## WORK TO BE COMPLETED
Replace "GUI agent" with "screen agent" everywhere it occurs in the records below, and reproduce them with nothing else changed.

(Excerpt from a dataset)
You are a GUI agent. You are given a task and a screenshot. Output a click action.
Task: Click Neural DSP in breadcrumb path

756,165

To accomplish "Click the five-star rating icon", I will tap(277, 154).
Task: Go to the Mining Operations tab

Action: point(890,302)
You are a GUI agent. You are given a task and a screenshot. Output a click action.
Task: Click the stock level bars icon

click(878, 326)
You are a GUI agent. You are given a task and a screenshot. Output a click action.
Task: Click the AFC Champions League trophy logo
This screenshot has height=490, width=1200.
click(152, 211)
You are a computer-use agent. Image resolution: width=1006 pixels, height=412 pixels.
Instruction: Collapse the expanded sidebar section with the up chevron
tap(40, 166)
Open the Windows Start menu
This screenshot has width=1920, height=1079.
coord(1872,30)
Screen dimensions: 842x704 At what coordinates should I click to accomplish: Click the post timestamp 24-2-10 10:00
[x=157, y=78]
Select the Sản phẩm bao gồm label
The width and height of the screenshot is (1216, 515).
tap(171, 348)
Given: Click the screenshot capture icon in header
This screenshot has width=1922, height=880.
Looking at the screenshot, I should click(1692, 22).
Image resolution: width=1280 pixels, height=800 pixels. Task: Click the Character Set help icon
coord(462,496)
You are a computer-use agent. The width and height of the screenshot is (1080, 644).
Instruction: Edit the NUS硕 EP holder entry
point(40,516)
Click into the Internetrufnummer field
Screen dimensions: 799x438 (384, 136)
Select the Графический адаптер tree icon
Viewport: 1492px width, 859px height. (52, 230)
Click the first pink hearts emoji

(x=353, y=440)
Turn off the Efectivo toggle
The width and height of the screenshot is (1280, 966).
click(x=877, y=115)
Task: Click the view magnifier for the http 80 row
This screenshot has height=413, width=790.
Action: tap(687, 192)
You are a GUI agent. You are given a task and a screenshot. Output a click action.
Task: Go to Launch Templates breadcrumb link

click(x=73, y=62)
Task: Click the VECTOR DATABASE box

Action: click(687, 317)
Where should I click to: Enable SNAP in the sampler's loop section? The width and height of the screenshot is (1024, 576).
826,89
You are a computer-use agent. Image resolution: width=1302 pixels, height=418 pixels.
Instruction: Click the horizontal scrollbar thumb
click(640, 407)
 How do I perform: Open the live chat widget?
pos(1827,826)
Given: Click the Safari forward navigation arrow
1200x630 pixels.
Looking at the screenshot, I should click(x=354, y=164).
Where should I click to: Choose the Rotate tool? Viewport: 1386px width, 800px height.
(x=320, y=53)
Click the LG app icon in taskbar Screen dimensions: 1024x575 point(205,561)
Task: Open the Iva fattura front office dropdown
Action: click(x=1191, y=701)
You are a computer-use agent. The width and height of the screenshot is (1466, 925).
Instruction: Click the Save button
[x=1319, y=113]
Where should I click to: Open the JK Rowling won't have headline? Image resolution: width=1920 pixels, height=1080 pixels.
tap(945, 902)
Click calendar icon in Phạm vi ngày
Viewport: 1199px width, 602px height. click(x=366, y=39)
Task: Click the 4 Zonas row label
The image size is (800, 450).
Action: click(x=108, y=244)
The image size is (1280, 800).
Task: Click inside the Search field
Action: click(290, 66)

## RESPONSE TO THIS EXERCISE
You are a screen agent. You are given a task and a screenshot. Output a click action.
Task: Click Neural DSP in breadcrumb path

756,165

To accomplish "Click the five-star rating icon", I will tap(277, 154).
Task: Go to the Mining Operations tab

Action: point(890,302)
You are a screen agent. You are given a task and a screenshot. Output a click action.
Task: Click the stock level bars icon

click(878, 326)
You are a screen agent. You are given a task and a screenshot. Output a click action.
Task: Click the AFC Champions League trophy logo
This screenshot has height=490, width=1200.
click(152, 211)
You are a computer-use agent. Image resolution: width=1006 pixels, height=412 pixels.
Instruction: Collapse the expanded sidebar section with the up chevron
tap(40, 166)
Open the Windows Start menu
This screenshot has width=1920, height=1079.
coord(1872,30)
Screen dimensions: 842x704 At what coordinates should I click to accomplish: Click the post timestamp 24-2-10 10:00
[x=157, y=78]
Select the Sản phẩm bao gồm label
The width and height of the screenshot is (1216, 515).
tap(171, 348)
Given: Click the screenshot capture icon in header
This screenshot has width=1922, height=880.
Looking at the screenshot, I should click(1692, 22).
Image resolution: width=1280 pixels, height=800 pixels. Task: Click the Character Set help icon
coord(462,496)
You are a computer-use agent. The width and height of the screenshot is (1080, 644).
Instruction: Edit the NUS硕 EP holder entry
point(40,516)
Click into the Internetrufnummer field
Screen dimensions: 799x438 (384, 136)
Select the Графический адаптер tree icon
Viewport: 1492px width, 859px height. (52, 230)
Click the first pink hearts emoji

(x=353, y=440)
Turn off the Efectivo toggle
The width and height of the screenshot is (1280, 966).
click(x=877, y=115)
Task: Click the view magnifier for the http 80 row
This screenshot has height=413, width=790.
Action: tap(687, 192)
You are a screen agent. You are given a task and a screenshot. Output a click action.
Task: Go to Launch Templates breadcrumb link

click(x=73, y=62)
Task: Click the VECTOR DATABASE box

Action: click(687, 317)
Where should I click to: Enable SNAP in the sampler's loop section? The width and height of the screenshot is (1024, 576).
826,89
You are a computer-use agent. Image resolution: width=1302 pixels, height=418 pixels.
Instruction: Click the horizontal scrollbar thumb
click(640, 407)
 How do I perform: Open the live chat widget?
pos(1827,826)
Given: Click the Safari forward navigation arrow
1200x630 pixels.
Looking at the screenshot, I should click(x=354, y=164).
Where should I click to: Choose the Rotate tool? Viewport: 1386px width, 800px height.
(x=320, y=53)
Click the LG app icon in taskbar Screen dimensions: 1024x575 point(205,561)
Task: Open the Iva fattura front office dropdown
Action: click(x=1191, y=701)
You are a computer-use agent. The width and height of the screenshot is (1466, 925).
Instruction: Click the Save button
[x=1319, y=113]
Where should I click to: Open the JK Rowling won't have headline? Image resolution: width=1920 pixels, height=1080 pixels.
tap(945, 902)
Click calendar icon in Phạm vi ngày
Viewport: 1199px width, 602px height. click(x=366, y=39)
Task: Click the 4 Zonas row label
The image size is (800, 450).
Action: click(x=108, y=244)
The image size is (1280, 800).
Task: Click inside the Search field
Action: click(290, 66)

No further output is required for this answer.